From: "Darrick J. Wong" <djwong@kernel.org>
To: Dave Chinner <david@fromorbit.com>
Cc: linux-xfs@vger.kernel.org
Subject: Re: [PATCH 1/2] xfs: reserve quota for dir expansion when linking/unlinking files
Date: Wed, 9 Mar 2022 15:33:02 -0800 [thread overview]
Message-ID: <20220309233302.GE8224@magnolia> (raw)
In-Reply-To: <20220309214821.GH661808@dread.disaster.area>
On Thu, Mar 10, 2022 at 08:48:21AM +1100, Dave Chinner wrote:
> On Wed, Mar 09, 2022 at 11:22:26AM -0800, Darrick J. Wong wrote:
> > From: Darrick J. Wong <djwong@kernel.org>
> >
> > XFS does not reserve quota for directory expansion when linking or
> > unlinking children from a directory. This means that we don't reject
> > the expansion with EDQUOT when we're at or near a hard limit, which
> > means that unprivileged userspace can use link()/unlink() to exceed
> > quota.
> >
> > The fix for this is nuanced -- link operations don't always expand the
> > directory, and we allow a link to proceed with no space reservation if
> > we don't need to add a block to the directory to handle the addition.

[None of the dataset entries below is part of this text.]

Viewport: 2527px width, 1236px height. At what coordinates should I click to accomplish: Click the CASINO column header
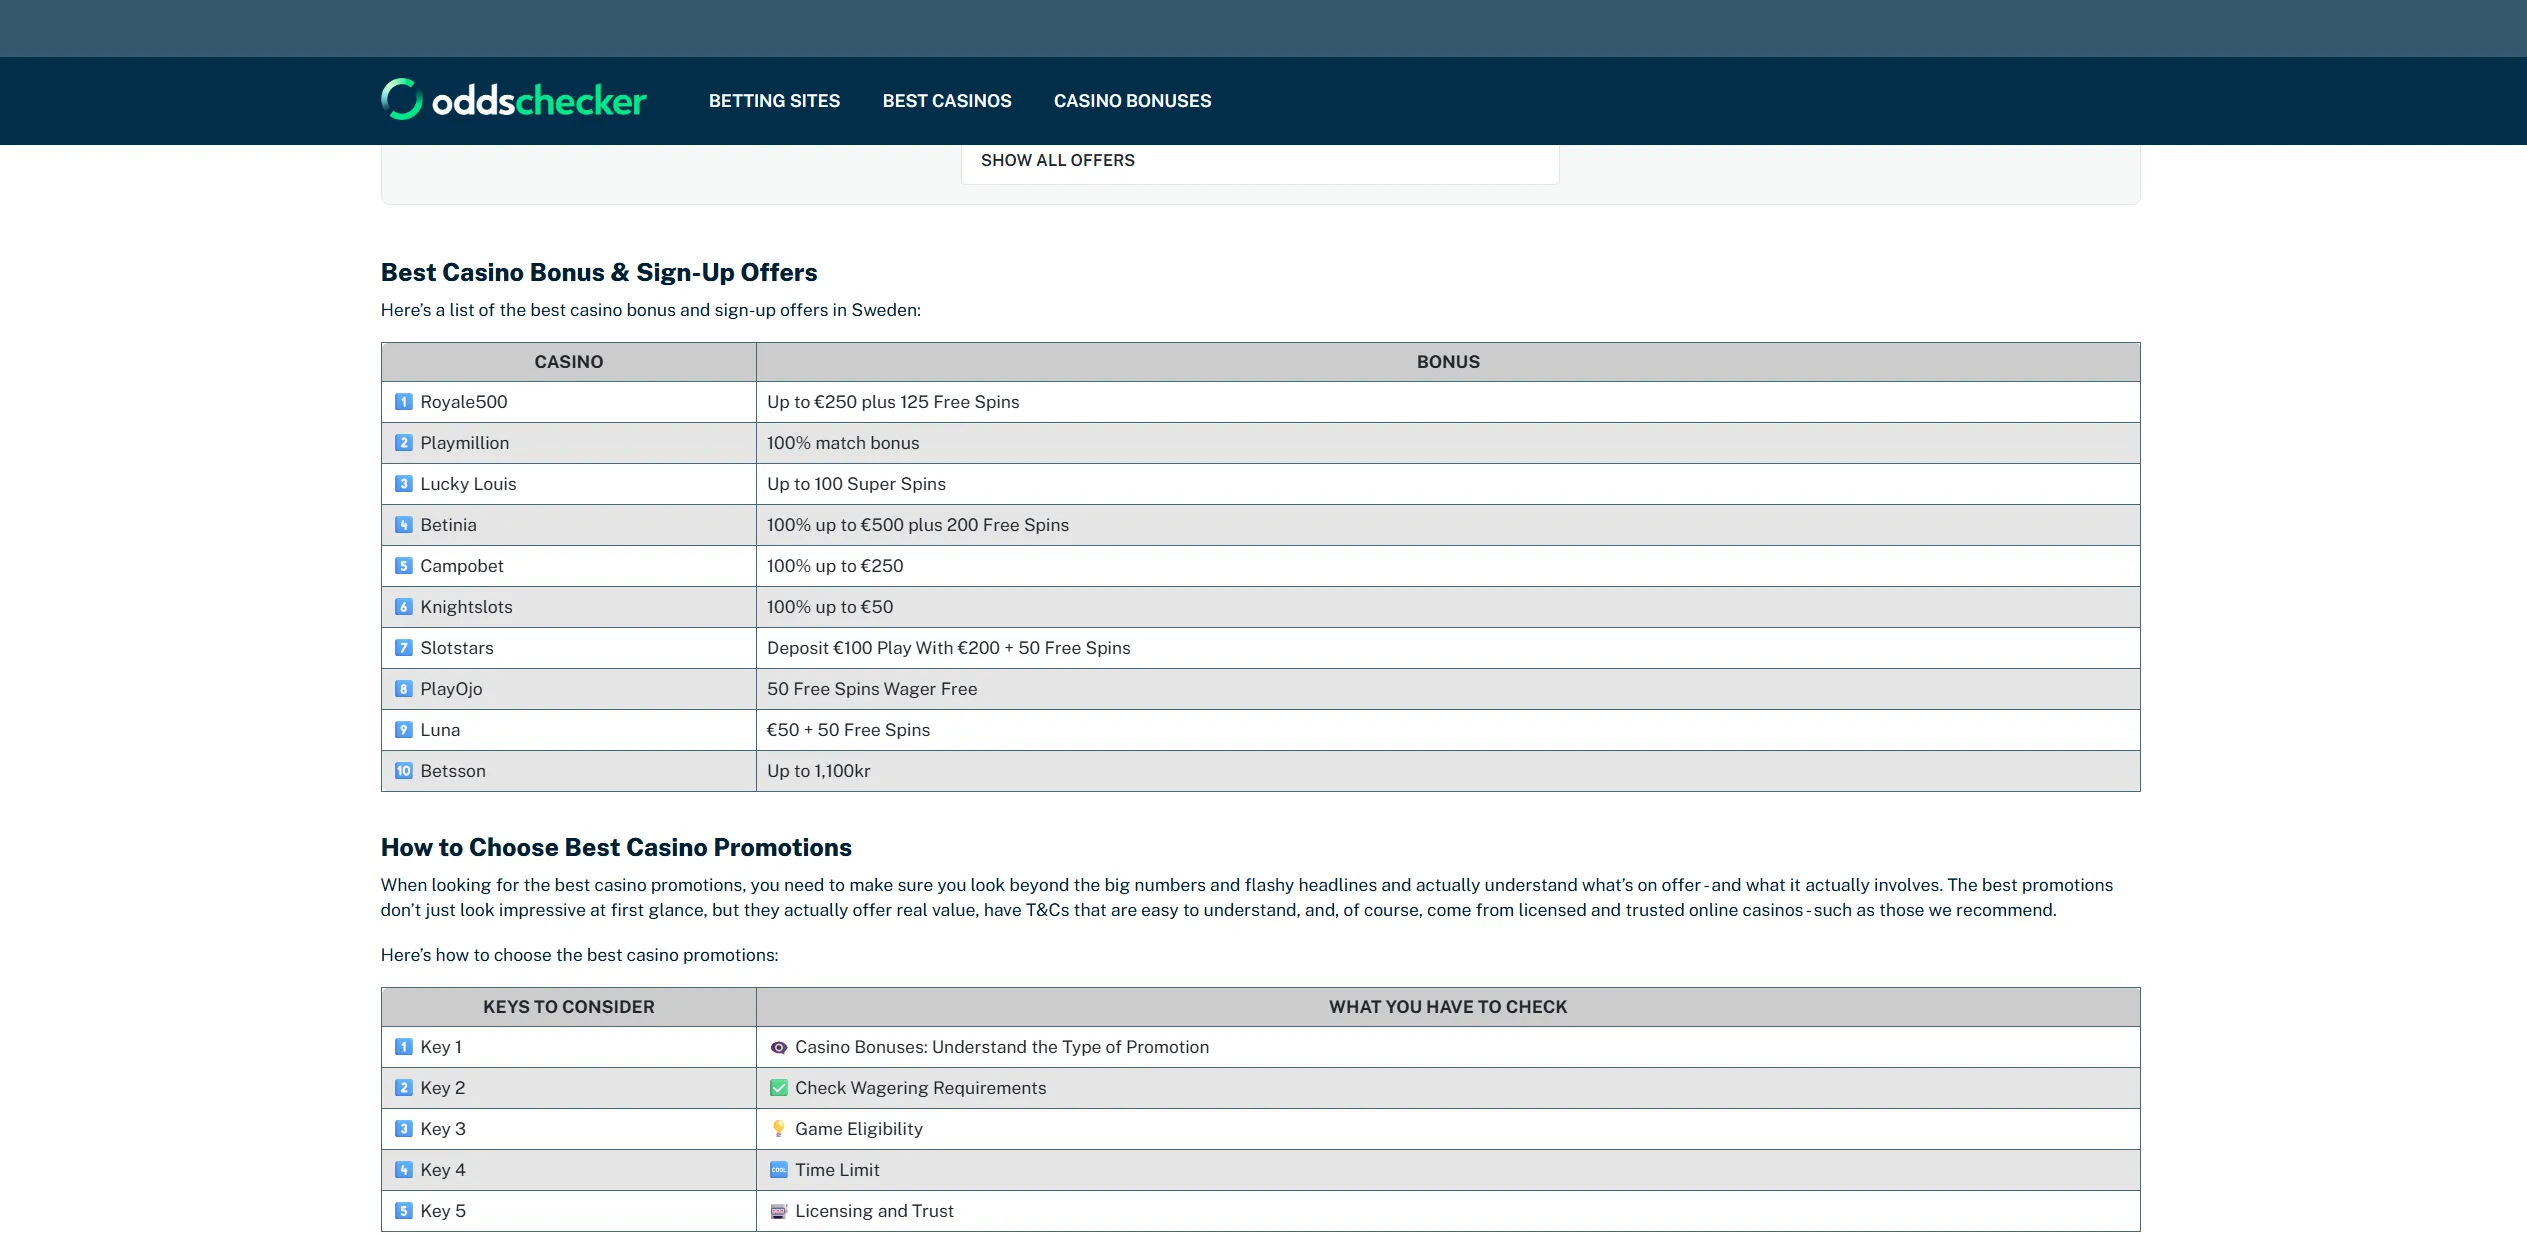click(569, 362)
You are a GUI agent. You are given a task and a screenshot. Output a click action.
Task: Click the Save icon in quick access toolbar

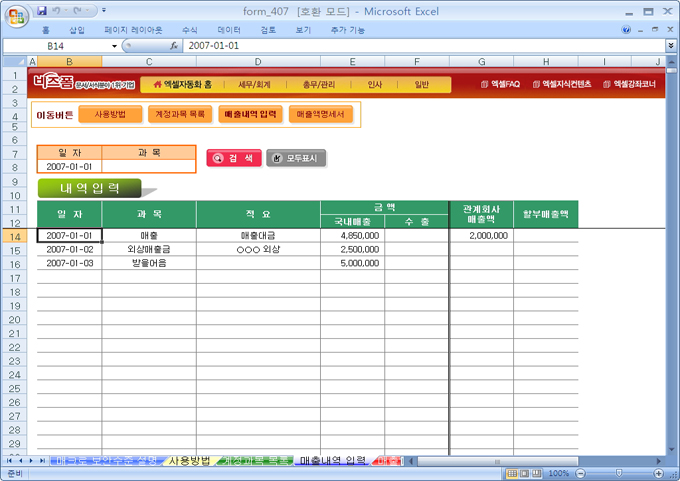(42, 11)
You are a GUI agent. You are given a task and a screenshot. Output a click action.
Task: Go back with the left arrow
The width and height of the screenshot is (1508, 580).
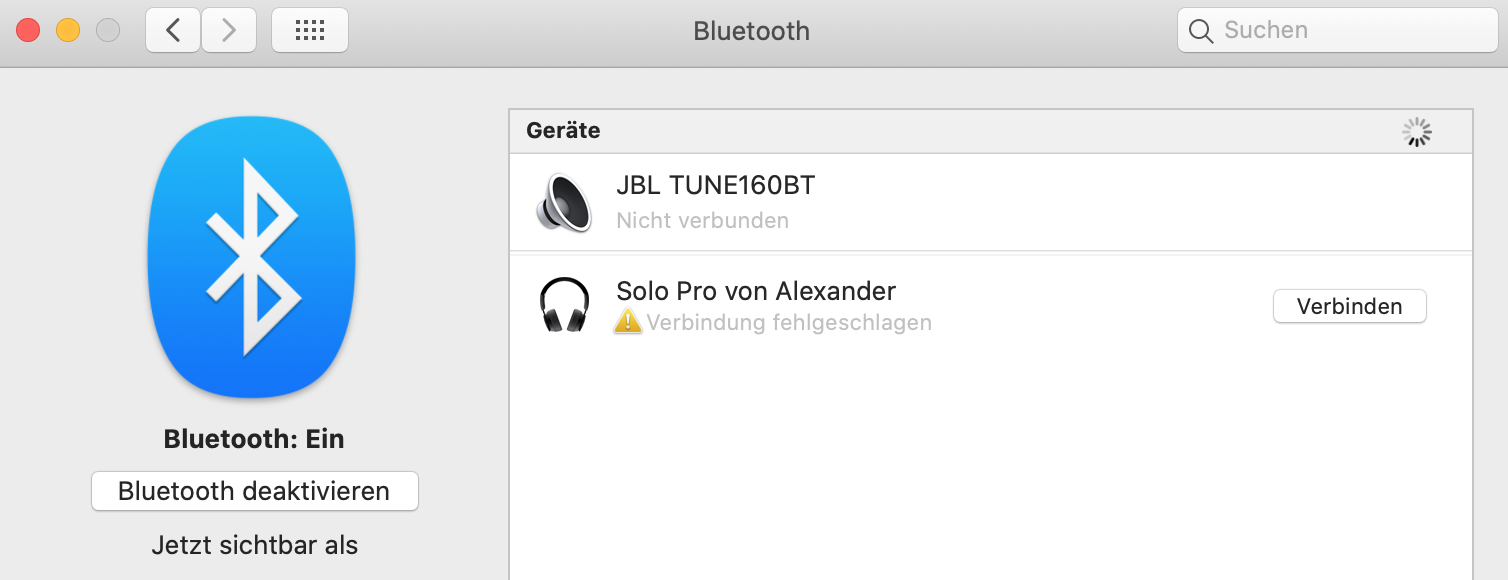[173, 31]
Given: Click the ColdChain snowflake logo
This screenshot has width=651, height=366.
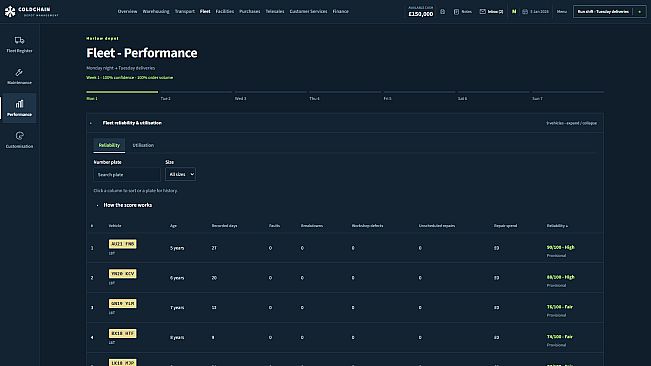Looking at the screenshot, I should 10,12.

> > Unlink operations generally do not expand the directory (you'd have to
> > free a block and then cause a btree split) and we can defer the
> > directory block freeing if there is no space reservation.
> >
> > Moreover, there is a further bug in that we do not trigger the blockgc
> > workers to try to clear space when we're out of quota.
> >
> > To fix both cases, create a new xfs_trans_alloc_dir function that
> > allocates the transaction, locks and joins the inodes, and reserves
> > quota for the directory. If there isn't sufficient space or quota,
> > we'll switch the caller to reservationless mode. This should prevent
> > quota usage overruns with the least restriction in functionality.
> >
> > Signed-off-by: Darrick J. Wong <djwong@kernel.org>
> > ---
> > fs/xfs/xfs_inode.c | 30 +++++-------------
> > fs/xfs/xfs_trans.c | 86 ++++++++++++++++++++++++++++++++++++++++++++++++++++
> > fs/xfs/xfs_trans.h | 3 ++
> > 3 files changed, 97 insertions(+), 22 deletions(-)
>
> Overall looks good, minor nits below:
>
> >
> >
> > diff --git a/fs/xfs/xfs_inode.c b/fs/xfs/xfs_inode.c
> > index 04bf467b1090..a131bbfe74e4 100644
> > --- a/fs/xfs/xfs_inode.c
> > +++ b/fs/xfs/xfs_inode.c
> > @@ -1217,7 +1217,7 @@ xfs_link(
> > {
> > xfs_mount_t *mp = tdp->i_mount;
> > xfs_trans_t *tp;
> > - int error;
> > + int error, space_error;
> > int resblks;
> >
> > trace_xfs_link(tdp, target_name);
> > @@ -1236,19 +1236,11 @@ xfs_link(
> > goto std_return;
> >
> > resblks = XFS_LINK_SPACE_RES(mp, target_name->len);
> > - error = xfs_trans_alloc(mp, &M_RES(mp)->tr_link, resblks, 0, 0, &tp);
> > - if (error == -ENOSPC) {
> > - resblks = 0;
> > - error = xfs_trans_alloc(mp, &M_RES(mp)->tr_link, 0, 0, 0, &tp);
> > - }
> > + error = xfs_trans_alloc_dir(tdp, &M_RES(mp)->tr_link, sip, &resblks,
> > + &tp, &space_error);
>
> It's the nospace_error, isn't it? The code reads a lot better when
> it's called that, too.
Fixed.
>
> > if (error)
> > goto std_return;
> >
> > - xfs_lock_two_inodes(sip, XFS_ILOCK_EXCL, tdp, XFS_ILOCK_EXCL);
> > -
> > - xfs_trans_ijoin(tp, sip, XFS_ILOCK_EXCL);
> > - xfs_trans_ijoin(tp, tdp, XFS_ILOCK_EXCL);
> > -
> > error = xfs_iext_count_may_overflow(tdp, XFS_DATA_FORK,
> > XFS_IEXT_DIR_MANIP_CNT(mp));
> > if (error)
> > @@ -1267,6 +1259,8 @@ xfs_link(
> >
> > if (!resblks) {
> > error = xfs_dir_canenter(tp, tdp, target_name);
> > + if (error == -ENOSPC && space_error)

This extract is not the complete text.